▸ **Aim of the exercise**:
Nothing in the records may be left out or reworded; return them exactly.

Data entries

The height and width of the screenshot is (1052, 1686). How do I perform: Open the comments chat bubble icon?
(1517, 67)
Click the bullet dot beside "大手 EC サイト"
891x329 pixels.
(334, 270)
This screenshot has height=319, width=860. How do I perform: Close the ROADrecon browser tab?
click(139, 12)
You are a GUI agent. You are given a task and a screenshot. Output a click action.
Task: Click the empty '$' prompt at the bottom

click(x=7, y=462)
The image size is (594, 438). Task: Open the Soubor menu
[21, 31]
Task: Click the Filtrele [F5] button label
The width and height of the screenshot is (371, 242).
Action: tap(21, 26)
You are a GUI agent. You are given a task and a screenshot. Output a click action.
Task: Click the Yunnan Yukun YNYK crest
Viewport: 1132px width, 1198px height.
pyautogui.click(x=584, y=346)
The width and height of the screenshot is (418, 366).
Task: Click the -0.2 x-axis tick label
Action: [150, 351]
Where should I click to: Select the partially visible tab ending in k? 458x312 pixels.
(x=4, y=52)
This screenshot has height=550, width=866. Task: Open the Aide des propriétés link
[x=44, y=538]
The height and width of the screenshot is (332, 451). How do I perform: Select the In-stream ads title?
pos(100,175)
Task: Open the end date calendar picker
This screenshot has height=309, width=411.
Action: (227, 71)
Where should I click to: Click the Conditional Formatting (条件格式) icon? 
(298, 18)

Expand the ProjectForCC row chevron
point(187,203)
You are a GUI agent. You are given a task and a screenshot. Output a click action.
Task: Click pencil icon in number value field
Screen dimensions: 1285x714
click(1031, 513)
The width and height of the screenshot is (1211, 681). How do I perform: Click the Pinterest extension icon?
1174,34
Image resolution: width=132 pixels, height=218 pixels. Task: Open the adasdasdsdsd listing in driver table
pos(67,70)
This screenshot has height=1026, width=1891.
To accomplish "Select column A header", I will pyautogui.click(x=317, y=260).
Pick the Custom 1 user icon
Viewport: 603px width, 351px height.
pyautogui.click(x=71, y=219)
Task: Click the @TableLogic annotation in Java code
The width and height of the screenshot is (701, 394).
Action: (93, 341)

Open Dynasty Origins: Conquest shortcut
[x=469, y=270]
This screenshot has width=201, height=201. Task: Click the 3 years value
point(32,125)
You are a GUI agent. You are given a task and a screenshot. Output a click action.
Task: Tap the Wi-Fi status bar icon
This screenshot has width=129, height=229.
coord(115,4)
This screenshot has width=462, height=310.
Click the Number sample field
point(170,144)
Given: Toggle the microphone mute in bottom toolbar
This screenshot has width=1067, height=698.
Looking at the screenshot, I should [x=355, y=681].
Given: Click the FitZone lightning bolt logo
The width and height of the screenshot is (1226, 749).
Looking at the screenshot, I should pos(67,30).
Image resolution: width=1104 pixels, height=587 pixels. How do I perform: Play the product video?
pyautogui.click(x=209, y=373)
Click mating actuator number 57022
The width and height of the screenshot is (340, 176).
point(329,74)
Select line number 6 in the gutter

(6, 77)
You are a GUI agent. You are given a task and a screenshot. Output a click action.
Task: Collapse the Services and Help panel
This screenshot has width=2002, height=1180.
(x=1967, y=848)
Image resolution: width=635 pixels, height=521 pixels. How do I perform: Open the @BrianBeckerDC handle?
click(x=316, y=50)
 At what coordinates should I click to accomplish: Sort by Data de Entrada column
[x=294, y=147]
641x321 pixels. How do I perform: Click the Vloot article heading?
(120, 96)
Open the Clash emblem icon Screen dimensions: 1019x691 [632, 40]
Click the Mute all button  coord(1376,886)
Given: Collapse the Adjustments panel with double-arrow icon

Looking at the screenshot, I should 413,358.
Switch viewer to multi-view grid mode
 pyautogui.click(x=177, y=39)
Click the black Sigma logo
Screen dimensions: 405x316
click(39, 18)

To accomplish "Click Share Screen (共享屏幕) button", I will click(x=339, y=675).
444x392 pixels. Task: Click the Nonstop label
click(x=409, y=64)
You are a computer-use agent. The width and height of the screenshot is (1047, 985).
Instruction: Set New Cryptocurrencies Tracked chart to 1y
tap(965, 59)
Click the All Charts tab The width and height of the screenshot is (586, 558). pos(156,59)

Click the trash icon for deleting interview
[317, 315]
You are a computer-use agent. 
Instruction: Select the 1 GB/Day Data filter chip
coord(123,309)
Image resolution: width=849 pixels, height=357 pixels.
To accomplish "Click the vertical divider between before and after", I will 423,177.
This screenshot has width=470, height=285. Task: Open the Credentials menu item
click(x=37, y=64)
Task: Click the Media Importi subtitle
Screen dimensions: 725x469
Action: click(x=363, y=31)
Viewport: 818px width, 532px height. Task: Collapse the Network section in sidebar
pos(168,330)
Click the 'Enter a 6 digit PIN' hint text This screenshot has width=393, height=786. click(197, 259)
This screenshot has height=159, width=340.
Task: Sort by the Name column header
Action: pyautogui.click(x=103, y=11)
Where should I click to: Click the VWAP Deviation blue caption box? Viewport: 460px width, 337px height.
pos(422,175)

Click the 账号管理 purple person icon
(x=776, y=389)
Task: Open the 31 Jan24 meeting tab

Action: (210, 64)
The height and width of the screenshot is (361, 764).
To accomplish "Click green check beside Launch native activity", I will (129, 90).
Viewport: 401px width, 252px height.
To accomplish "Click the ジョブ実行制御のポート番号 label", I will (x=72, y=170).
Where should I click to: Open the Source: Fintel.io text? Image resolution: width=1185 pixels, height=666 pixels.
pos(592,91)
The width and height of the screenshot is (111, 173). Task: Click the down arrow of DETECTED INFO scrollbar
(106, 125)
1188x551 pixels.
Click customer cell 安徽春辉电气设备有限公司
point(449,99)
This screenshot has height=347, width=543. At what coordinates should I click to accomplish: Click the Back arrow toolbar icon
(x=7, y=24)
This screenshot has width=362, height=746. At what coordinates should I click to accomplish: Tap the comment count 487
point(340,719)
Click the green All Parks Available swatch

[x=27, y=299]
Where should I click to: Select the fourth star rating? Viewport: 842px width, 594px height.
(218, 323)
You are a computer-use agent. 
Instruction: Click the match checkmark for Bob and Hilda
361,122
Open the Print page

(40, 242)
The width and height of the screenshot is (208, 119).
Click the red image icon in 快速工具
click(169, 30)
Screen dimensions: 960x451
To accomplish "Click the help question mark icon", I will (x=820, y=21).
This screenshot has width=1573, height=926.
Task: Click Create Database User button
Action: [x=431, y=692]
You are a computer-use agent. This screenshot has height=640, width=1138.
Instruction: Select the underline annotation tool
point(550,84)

▸ **Solution below**:
The height and width of the screenshot is (1052, 1686). How do I perform: Open the comments chat bubble icon?
(1517, 67)
Click the bullet dot beside "大手 EC サイト"
891x329 pixels.
(334, 270)
This screenshot has height=319, width=860. How do I perform: Close the ROADrecon browser tab?
click(139, 12)
You are a GUI agent. You are given a task and a screenshot. Output a click action.
Task: Click the empty '$' prompt at the bottom

click(x=7, y=462)
The image size is (594, 438). Task: Open the Soubor menu
[21, 31]
Task: Click the Filtrele [F5] button label
The width and height of the screenshot is (371, 242).
Action: tap(21, 26)
You are a GUI agent. You are given a task and a screenshot. Output a click action.
Task: Click the Yunnan Yukun YNYK crest
Viewport: 1132px width, 1198px height.
pyautogui.click(x=584, y=346)
The width and height of the screenshot is (418, 366).
Task: Click the -0.2 x-axis tick label
Action: [150, 351]
Where should I click to: Select the partially visible tab ending in k? 458x312 pixels.
(x=4, y=52)
This screenshot has height=550, width=866. Task: Open the Aide des propriétés link
[x=44, y=538]
The height and width of the screenshot is (332, 451). How do I perform: Select the In-stream ads title?
pos(100,175)
Task: Open the end date calendar picker
This screenshot has height=309, width=411.
Action: (227, 71)
Where should I click to: Click the Conditional Formatting (条件格式) icon? 
(298, 18)

Expand the ProjectForCC row chevron
point(187,203)
You are a GUI agent. You are given a task and a screenshot. Output a click action.
Task: Click pencil icon in number value field
Screen dimensions: 1285x714
click(1031, 513)
The width and height of the screenshot is (1211, 681). How do I perform: Click the Pinterest extension icon?
1174,34
Image resolution: width=132 pixels, height=218 pixels. Task: Open the adasdasdsdsd listing in driver table
pos(67,70)
This screenshot has height=1026, width=1891.
To accomplish "Select column A header", I will pyautogui.click(x=317, y=260).
Pick the Custom 1 user icon
Viewport: 603px width, 351px height.
pyautogui.click(x=71, y=219)
Task: Click the @TableLogic annotation in Java code
The width and height of the screenshot is (701, 394).
Action: (93, 341)

Open Dynasty Origins: Conquest shortcut
[x=469, y=270]
This screenshot has width=201, height=201. Task: Click the 3 years value
point(32,125)
You are a GUI agent. You are given a task and a screenshot. Output a click action.
Task: Tap the Wi-Fi status bar icon
This screenshot has width=129, height=229.
coord(115,4)
This screenshot has width=462, height=310.
Click the Number sample field
point(170,144)
Given: Toggle the microphone mute in bottom toolbar
This screenshot has width=1067, height=698.
Looking at the screenshot, I should [x=355, y=681].
Given: Click the FitZone lightning bolt logo
The width and height of the screenshot is (1226, 749).
Looking at the screenshot, I should pos(67,30).
Image resolution: width=1104 pixels, height=587 pixels. How do I perform: Play the product video?
pyautogui.click(x=209, y=373)
Click mating actuator number 57022
The width and height of the screenshot is (340, 176).
point(329,74)
Select line number 6 in the gutter

(6, 77)
You are a GUI agent. You are given a task and a screenshot. Output a click action.
Task: Collapse the Services and Help panel
This screenshot has width=2002, height=1180.
(x=1967, y=848)
Image resolution: width=635 pixels, height=521 pixels. How do I perform: Open the @BrianBeckerDC handle?
click(x=316, y=50)
 At what coordinates should I click to accomplish: Sort by Data de Entrada column
[x=294, y=147]
641x321 pixels. How do I perform: Click the Vloot article heading?
(120, 96)
Open the Clash emblem icon Screen dimensions: 1019x691 [632, 40]
Click the Mute all button  coord(1376,886)
Given: Collapse the Adjustments panel with double-arrow icon

Looking at the screenshot, I should 413,358.
Switch viewer to multi-view grid mode
 pyautogui.click(x=177, y=39)
Click the black Sigma logo
Screen dimensions: 405x316
click(39, 18)

To accomplish "Click Share Screen (共享屏幕) button", I will click(x=339, y=675).
444x392 pixels. Task: Click the Nonstop label
click(x=409, y=64)
You are a computer-use agent. The width and height of the screenshot is (1047, 985).
Instruction: Set New Cryptocurrencies Tracked chart to 1y
tap(965, 59)
Click the All Charts tab The width and height of the screenshot is (586, 558). pos(156,59)

Click the trash icon for deleting interview
[317, 315]
You are a computer-use agent. 
Instruction: Select the 1 GB/Day Data filter chip
coord(123,309)
Image resolution: width=849 pixels, height=357 pixels.
To accomplish "Click the vertical divider between before and after", I will 423,177.
This screenshot has width=470, height=285. Task: Open the Credentials menu item
click(x=37, y=64)
Task: Click the Media Importi subtitle
Screen dimensions: 725x469
Action: click(x=363, y=31)
Viewport: 818px width, 532px height. Task: Collapse the Network section in sidebar
pos(168,330)
Click the 'Enter a 6 digit PIN' hint text This screenshot has width=393, height=786. click(197, 259)
This screenshot has height=159, width=340.
Task: Sort by the Name column header
Action: pyautogui.click(x=103, y=11)
Where should I click to: Click the VWAP Deviation blue caption box? Viewport: 460px width, 337px height.
pos(422,175)

Click the 账号管理 purple person icon
(x=776, y=389)
Task: Open the 31 Jan24 meeting tab

Action: (210, 64)
The height and width of the screenshot is (361, 764).
To accomplish "Click green check beside Launch native activity", I will (129, 90).
Viewport: 401px width, 252px height.
To accomplish "Click the ジョブ実行制御のポート番号 label", I will (x=72, y=170).
Where should I click to: Open the Source: Fintel.io text? Image resolution: width=1185 pixels, height=666 pixels.
pos(592,91)
The width and height of the screenshot is (111, 173). Task: Click the down arrow of DETECTED INFO scrollbar
(106, 125)
1188x551 pixels.
Click customer cell 安徽春辉电气设备有限公司
point(449,99)
This screenshot has height=347, width=543. At what coordinates should I click to accomplish: Click the Back arrow toolbar icon
(x=7, y=24)
This screenshot has width=362, height=746. At what coordinates should I click to accomplish: Tap the comment count 487
point(340,719)
Click the green All Parks Available swatch

[x=27, y=299]
Where should I click to: Select the fourth star rating? Viewport: 842px width, 594px height.
(218, 323)
You are a computer-use agent. 
Instruction: Click the match checkmark for Bob and Hilda
361,122
Open the Print page

(40, 242)
The width and height of the screenshot is (208, 119).
Click the red image icon in 快速工具
click(169, 30)
Screen dimensions: 960x451
To accomplish "Click the help question mark icon", I will (x=820, y=21).
This screenshot has width=1573, height=926.
Task: Click Create Database User button
Action: [x=431, y=692]
You are a computer-use agent. This screenshot has height=640, width=1138.
Instruction: Select the underline annotation tool
point(550,84)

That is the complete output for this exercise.